A lot of the most important tech corporations have donated money toward addressing the Bay Area’s housing crisis lately. Meta, the corporate formerly generally known as Facebook, where Mr. Andreessen is a member of the board of directors, has committed $1 billion toward the issue. Google pledged $1 billion. Apple topped them each with a $2.5 billion pledge. Netflix made grants to Enterprise Community Partners, a housing nonprofit. Mr. Arora of Palo Alto Networks was on the board of Tipping Point, a nonprofit focused on fighting poverty within the Bay Area.
Mr. Senkut said he was upset because he felt that Atherton’s townhouses proposal had been done in a sneaky way without input from the community. He said the potential for increased traffic had made him concerned in regards to the safety of his children.
“In the event you’re going to should do something, ask the neighborhood what they need,” he said.
Mr. Draper, Mr. Johnson and representatives for Mr. Andreessen, Mr. Arora and Mr. Wilson of Electronic Arts declined to comment. The opposite letter writers didn’t reply to requests for comment.
The quantity of responses led Atherton’s City Council to remove the townhouse portion from its plan in July. On Aug. 2, it as a substitute proposed a program to encourage residents to rent out accessory dwelling units on their properties, to permit people to subdivide properties and to potentially construct housing for teachers on school property.
“Atherton is indeed different,” the proposal declared. Despite the town’s “perceived affluent nature,” the plan said, it’s a “cash-poor” town with few people who find themselves considered in danger for housing.
Rick DeGolia, Atherton’s mayor, said the difficulty with the townhouses was that they’d not have fit the state’s definition of inexpensive housing, since land in Atherton costs $8 million an acre. One developer told him that the units could go for at the least $4 million each.

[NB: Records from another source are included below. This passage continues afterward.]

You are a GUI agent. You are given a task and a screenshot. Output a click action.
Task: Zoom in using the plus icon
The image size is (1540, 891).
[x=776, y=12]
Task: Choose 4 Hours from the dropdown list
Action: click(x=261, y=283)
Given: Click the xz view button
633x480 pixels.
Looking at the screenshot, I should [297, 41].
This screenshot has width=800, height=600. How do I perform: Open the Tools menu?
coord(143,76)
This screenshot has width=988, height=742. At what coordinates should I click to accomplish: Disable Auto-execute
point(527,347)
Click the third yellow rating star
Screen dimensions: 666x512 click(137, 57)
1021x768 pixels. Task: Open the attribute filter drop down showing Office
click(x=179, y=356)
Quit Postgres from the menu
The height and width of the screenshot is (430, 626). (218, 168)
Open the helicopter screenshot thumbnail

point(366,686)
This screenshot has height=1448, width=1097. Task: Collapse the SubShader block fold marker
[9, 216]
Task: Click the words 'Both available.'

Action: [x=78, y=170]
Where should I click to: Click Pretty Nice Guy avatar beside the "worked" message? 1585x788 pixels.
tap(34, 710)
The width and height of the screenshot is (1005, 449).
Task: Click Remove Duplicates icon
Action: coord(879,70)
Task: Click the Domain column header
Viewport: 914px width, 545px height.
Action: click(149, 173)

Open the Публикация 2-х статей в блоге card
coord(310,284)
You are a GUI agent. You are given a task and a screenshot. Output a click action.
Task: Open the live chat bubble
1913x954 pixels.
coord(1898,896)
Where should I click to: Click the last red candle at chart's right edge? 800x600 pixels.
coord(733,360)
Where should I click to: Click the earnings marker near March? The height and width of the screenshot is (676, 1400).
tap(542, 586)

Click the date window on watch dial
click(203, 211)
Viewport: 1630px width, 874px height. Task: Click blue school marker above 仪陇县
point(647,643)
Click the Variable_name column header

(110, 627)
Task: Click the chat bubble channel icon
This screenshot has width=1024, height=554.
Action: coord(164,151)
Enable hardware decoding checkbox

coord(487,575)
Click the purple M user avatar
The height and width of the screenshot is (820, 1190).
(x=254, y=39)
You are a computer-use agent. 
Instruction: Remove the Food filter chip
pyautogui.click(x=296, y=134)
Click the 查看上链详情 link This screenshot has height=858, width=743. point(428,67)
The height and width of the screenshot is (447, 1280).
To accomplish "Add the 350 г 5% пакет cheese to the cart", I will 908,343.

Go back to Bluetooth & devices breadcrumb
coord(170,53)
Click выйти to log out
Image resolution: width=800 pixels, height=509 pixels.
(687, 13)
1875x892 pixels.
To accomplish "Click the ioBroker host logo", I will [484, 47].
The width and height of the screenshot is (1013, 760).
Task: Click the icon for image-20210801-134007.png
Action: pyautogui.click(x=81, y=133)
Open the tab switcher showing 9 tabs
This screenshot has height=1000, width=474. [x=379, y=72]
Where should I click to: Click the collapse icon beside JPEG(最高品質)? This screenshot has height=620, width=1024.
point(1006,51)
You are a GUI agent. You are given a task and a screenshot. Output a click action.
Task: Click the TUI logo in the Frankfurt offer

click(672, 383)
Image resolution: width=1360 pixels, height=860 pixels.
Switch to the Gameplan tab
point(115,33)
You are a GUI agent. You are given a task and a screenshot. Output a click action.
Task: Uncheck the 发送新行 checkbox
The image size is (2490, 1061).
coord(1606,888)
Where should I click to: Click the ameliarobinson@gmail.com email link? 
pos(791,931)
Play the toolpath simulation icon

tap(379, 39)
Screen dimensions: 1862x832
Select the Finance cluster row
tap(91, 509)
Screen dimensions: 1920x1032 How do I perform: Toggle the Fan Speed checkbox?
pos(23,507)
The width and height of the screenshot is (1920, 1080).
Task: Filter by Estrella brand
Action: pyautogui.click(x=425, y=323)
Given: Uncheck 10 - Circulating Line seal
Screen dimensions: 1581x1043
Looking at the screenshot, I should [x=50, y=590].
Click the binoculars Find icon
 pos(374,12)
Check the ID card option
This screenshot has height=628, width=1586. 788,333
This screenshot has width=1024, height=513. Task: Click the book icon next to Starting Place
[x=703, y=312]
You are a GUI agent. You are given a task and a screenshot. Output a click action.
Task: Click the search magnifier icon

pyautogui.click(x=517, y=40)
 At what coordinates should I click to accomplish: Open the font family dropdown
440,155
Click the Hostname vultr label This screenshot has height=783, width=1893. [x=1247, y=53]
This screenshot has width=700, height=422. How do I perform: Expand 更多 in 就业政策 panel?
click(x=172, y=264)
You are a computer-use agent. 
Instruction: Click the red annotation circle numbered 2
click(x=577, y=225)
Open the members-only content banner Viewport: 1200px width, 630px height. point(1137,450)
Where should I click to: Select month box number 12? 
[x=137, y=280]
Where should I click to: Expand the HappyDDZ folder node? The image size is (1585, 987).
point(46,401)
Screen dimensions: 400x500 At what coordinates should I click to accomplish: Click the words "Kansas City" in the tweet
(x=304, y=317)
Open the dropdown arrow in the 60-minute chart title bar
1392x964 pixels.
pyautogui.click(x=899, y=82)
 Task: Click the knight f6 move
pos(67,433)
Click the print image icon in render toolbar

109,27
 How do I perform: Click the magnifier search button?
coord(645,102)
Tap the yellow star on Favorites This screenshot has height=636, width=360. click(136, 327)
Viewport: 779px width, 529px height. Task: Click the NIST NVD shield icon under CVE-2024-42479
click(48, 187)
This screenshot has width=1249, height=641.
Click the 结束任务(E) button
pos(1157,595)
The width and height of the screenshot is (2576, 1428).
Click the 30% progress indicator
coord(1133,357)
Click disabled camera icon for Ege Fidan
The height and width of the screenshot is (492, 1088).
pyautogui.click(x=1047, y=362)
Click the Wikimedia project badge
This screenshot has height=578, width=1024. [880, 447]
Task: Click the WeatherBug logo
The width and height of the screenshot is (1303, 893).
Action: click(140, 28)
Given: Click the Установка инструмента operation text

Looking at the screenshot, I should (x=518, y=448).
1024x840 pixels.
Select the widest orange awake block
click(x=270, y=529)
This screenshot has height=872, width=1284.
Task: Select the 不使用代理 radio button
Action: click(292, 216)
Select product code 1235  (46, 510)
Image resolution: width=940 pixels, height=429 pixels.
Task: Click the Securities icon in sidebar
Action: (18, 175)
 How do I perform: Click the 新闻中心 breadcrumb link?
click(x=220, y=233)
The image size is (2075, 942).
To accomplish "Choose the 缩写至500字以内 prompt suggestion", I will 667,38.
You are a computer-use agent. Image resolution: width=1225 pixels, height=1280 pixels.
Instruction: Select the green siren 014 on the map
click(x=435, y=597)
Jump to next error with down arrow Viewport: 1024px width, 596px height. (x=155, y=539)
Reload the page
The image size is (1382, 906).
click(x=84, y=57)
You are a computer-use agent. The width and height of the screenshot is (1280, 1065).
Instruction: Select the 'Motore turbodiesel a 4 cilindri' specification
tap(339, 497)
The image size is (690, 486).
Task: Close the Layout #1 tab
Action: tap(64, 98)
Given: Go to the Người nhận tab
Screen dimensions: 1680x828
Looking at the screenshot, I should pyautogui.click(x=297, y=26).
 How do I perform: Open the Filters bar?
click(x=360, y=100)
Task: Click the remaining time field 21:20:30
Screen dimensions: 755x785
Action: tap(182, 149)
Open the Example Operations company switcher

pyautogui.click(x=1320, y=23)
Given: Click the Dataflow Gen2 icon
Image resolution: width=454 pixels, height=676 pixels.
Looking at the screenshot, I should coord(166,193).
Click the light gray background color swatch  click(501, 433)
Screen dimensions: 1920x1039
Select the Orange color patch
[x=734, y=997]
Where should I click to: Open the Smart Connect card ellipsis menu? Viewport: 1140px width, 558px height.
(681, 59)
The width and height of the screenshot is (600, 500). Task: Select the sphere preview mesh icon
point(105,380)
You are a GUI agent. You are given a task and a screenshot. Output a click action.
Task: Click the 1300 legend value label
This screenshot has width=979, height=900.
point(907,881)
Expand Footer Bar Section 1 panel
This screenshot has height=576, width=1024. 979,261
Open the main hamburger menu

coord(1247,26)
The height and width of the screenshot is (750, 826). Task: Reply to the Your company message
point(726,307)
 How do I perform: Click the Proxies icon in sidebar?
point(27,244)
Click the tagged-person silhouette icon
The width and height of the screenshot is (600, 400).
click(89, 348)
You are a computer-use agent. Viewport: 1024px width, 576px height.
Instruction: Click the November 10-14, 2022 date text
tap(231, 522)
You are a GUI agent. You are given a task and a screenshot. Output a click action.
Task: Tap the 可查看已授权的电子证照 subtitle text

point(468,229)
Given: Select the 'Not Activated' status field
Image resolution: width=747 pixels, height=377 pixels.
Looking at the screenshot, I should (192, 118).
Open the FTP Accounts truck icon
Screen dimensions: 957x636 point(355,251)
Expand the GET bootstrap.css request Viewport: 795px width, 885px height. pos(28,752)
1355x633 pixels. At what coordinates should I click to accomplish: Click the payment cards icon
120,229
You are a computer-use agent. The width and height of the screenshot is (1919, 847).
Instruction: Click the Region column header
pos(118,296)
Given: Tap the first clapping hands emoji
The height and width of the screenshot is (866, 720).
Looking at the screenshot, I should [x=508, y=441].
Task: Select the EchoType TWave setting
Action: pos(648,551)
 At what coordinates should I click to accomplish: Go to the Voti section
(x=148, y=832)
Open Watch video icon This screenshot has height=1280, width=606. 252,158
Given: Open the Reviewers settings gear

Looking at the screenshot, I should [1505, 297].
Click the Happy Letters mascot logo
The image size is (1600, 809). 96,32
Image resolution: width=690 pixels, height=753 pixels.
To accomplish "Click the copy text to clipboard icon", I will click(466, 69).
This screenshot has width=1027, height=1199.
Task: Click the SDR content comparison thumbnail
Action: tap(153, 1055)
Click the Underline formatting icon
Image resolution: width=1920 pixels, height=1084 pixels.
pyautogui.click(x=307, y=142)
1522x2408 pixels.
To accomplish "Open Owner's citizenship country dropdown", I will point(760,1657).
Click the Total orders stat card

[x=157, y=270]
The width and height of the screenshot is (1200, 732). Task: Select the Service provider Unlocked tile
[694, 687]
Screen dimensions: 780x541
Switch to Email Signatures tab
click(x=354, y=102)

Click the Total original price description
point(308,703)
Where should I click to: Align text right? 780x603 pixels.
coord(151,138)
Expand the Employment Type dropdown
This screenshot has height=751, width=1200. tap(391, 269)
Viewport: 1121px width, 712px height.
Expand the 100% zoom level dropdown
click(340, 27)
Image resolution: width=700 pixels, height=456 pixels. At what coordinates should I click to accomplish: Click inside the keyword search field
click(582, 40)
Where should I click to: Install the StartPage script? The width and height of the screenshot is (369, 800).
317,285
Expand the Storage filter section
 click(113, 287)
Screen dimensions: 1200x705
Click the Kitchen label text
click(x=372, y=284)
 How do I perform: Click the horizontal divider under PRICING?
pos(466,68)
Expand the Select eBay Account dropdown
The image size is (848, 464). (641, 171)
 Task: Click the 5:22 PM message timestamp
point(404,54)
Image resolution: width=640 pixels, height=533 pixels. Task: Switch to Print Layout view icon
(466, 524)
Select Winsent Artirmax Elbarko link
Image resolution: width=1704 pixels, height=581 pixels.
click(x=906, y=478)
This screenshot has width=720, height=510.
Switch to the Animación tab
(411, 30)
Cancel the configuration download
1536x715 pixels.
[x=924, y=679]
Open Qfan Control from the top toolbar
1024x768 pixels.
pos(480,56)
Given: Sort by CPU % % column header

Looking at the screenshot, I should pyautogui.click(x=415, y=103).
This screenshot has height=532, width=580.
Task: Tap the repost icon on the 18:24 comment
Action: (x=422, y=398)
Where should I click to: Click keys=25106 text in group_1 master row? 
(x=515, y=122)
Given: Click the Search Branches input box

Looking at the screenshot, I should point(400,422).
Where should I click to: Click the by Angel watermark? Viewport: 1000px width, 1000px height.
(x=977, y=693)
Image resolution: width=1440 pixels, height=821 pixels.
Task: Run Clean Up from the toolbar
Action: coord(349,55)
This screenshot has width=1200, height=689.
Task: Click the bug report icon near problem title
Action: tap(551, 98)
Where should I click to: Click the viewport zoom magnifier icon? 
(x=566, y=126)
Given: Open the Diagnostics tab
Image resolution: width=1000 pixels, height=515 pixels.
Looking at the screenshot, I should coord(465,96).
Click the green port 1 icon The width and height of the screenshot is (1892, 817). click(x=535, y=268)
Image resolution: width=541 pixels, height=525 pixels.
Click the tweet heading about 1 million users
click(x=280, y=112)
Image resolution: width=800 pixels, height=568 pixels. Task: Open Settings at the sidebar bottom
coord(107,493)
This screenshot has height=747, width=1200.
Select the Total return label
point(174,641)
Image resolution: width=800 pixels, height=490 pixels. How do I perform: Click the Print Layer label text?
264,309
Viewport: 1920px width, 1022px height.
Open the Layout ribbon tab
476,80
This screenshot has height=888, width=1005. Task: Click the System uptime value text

“Everybody who buys into Atherton spent an enormous amount of cash to get in,” he said. “They’re very concerned about their privacy — that’s obviously. But there’s a distinct focus to get inexpensive housing, and that’s what I’m focused on.”
Atherton’s recent plan needs approval by California’s Department of Housing and Community Development. Cities that don’t comply with the state’s requirements for brand spanking new housing to satisfy community growth face fines, or California could usurp local land-use authority.
Ralph Robinson, an assistant planner at Good City, the consulting firm that Atherton hired to create the housing proposal, said the state had rejected the overwhelming majority of initial proposals in recent times.
“We’re very aware of that,” he said. “We’re aware we’ll get this feedback, and we can have to revisit some things in the autumn.”
Mr. Robinson has seen similar situations play out across Northern California. The important thing difference with Atherton, though, is its wealth, which attracts attention and interest, not all of it positive.
“Persons are less sympathetic,” he said.